"So you are afraid of what we're beginning to learn."
"Afraid? That is an emotional word but I suppose in a parallel way I am." Ortine paused, added, "Your species is aggressive too. As I have already told you, we are very similar."
"Why not simply cut and run and then come back in force and destroy us?" countered Justin.
"Time is much less simple than you people seem to think," said Ortine. "The few months it would require us to organize such an expedition in my universe would be the equivalent of several centuries in this one. And by that time, if you have not destroyed yourselves, you may know as much as we."
"So you plan to destroy us," said Justin.
Ortine replied, "You should know better than that, Justin. Why should I trouble to bring all of you here, why should I have spent the time and labor I have on this experiment—when I could blast your planet out of hand?"

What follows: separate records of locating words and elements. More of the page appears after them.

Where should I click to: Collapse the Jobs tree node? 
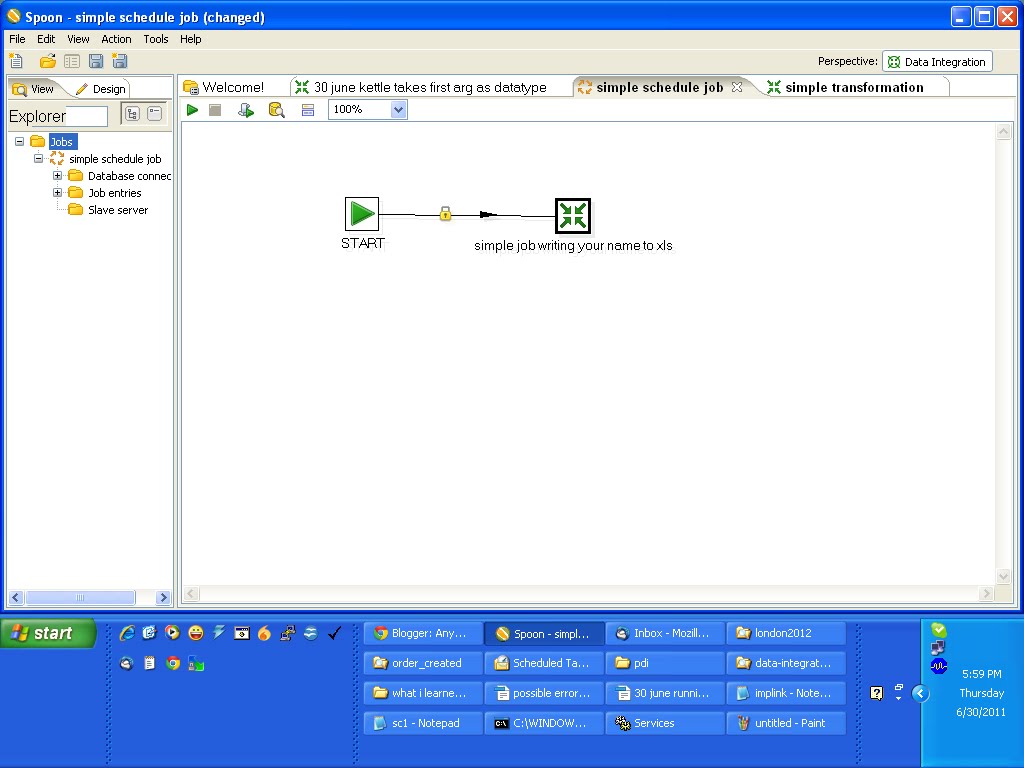click(x=20, y=141)
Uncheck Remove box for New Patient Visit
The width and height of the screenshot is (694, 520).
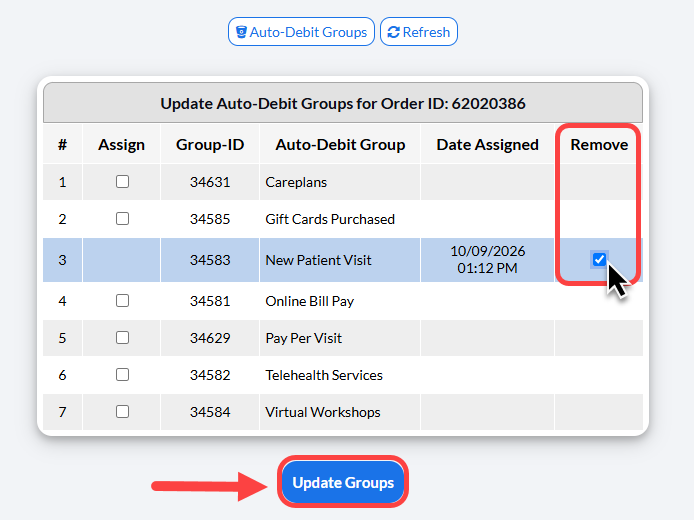[x=599, y=259]
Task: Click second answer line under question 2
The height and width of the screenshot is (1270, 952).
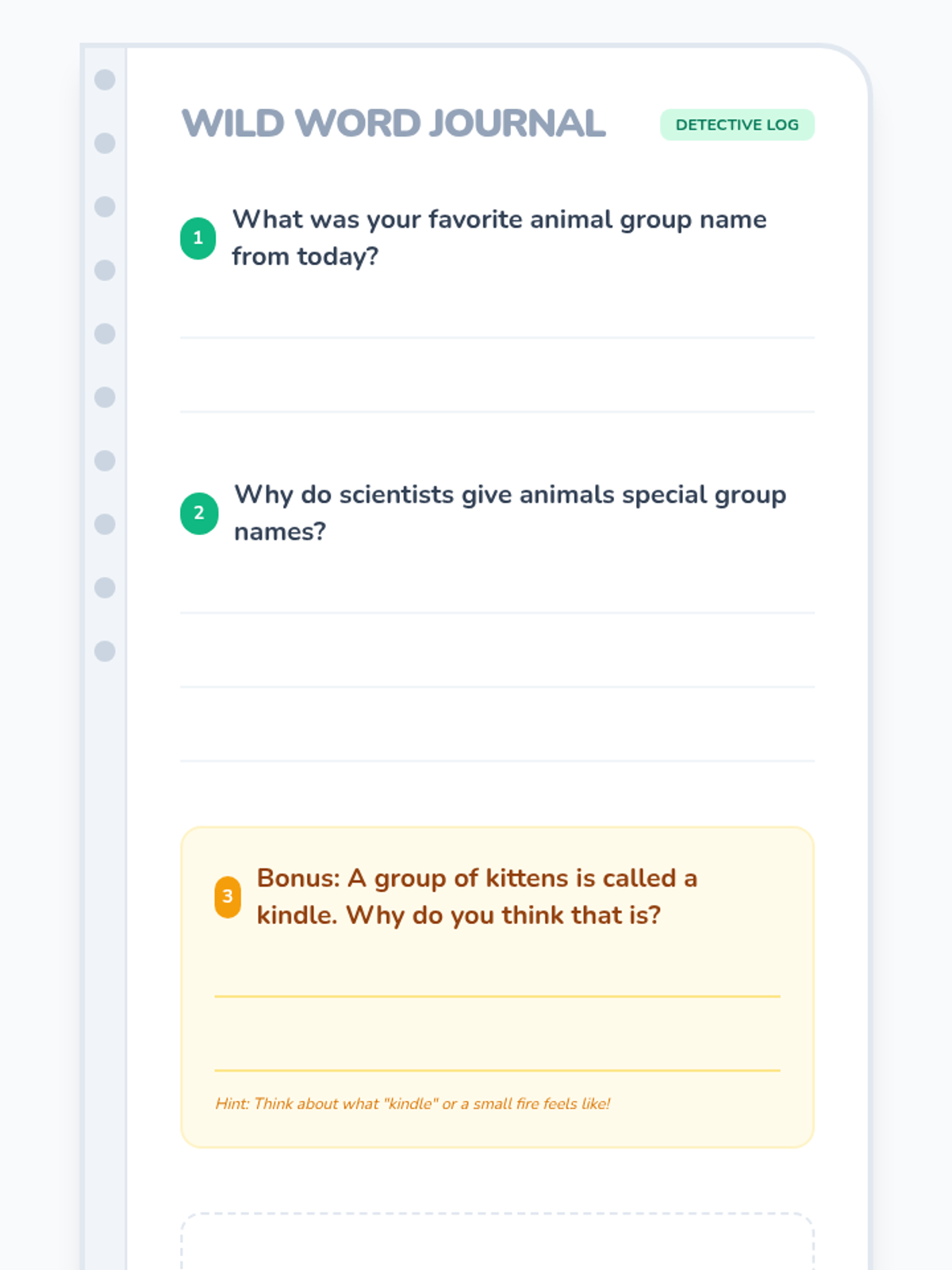Action: [497, 687]
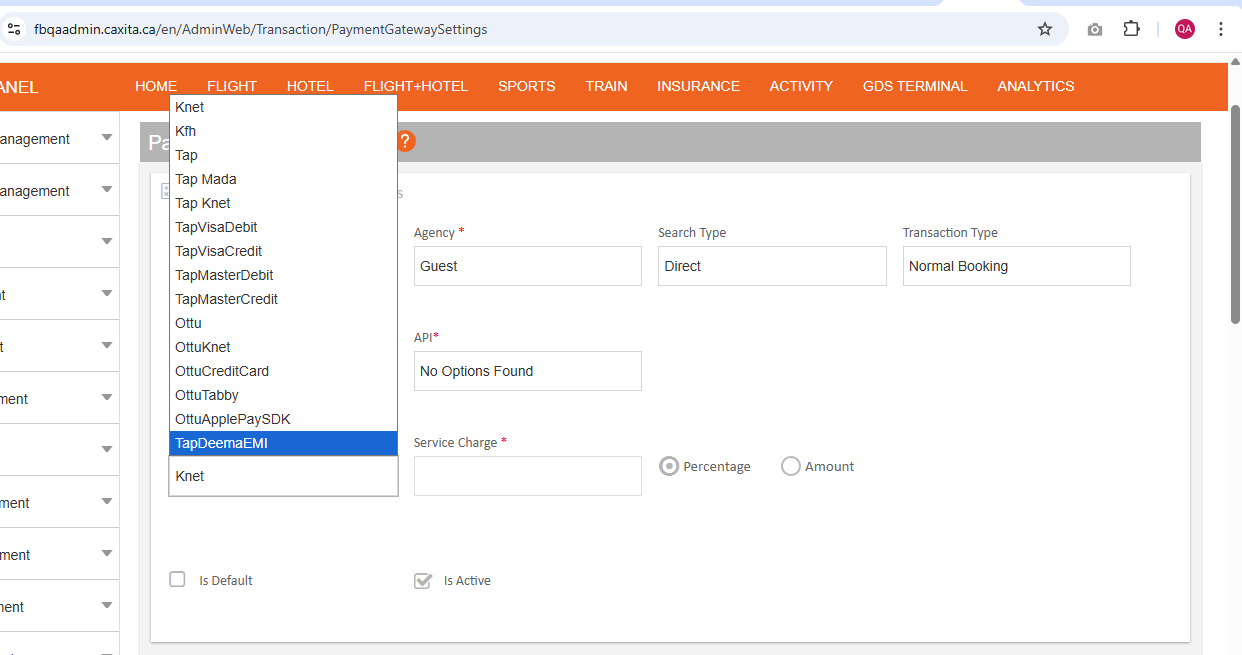1242x655 pixels.
Task: Expand the Transaction Type Normal Booking dropdown
Action: (x=1016, y=266)
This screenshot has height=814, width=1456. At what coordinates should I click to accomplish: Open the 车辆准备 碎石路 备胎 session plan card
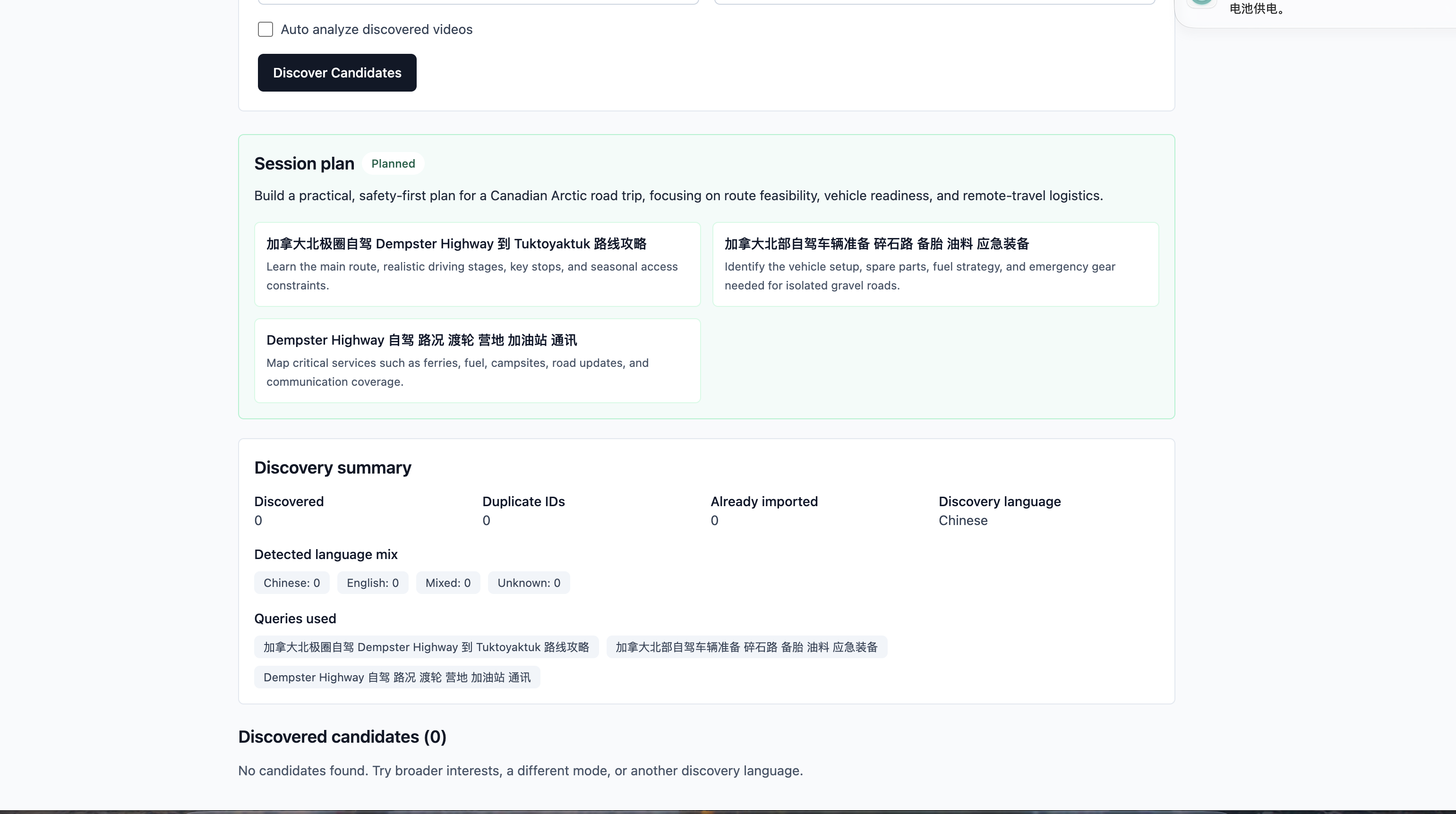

Justin studied him for a moment, then said, "I can think of a pair of possible reasons, Ortine. One—your extra-space weapons might not be effective in this universe. Two—from some of the things you have dropped about polymorphous conception and birth, you may not be able to dis-ally yourself from humanity so easily."
Ortine studied Justin in turn, then said, "You're wrong about my weapons—they have long since been adjusted to operate in your space. But I am saddled with you—all of you. I am like a man with a diseased appendix—save that in this instance my appendix numbers three to four billion."
"You mean you are actually part of us—and we of you?" asked Justin, appalled at the thought.
"Unfortunately, yes—in what you would call a physiological sense but one which is painfully physical to me," Ortine replied. "Now consider my plight in terms of your own appendicitis. Such major disasters as battles and natural catastrophes are like recurring attacks. An atomic war might well rupture my very fabric.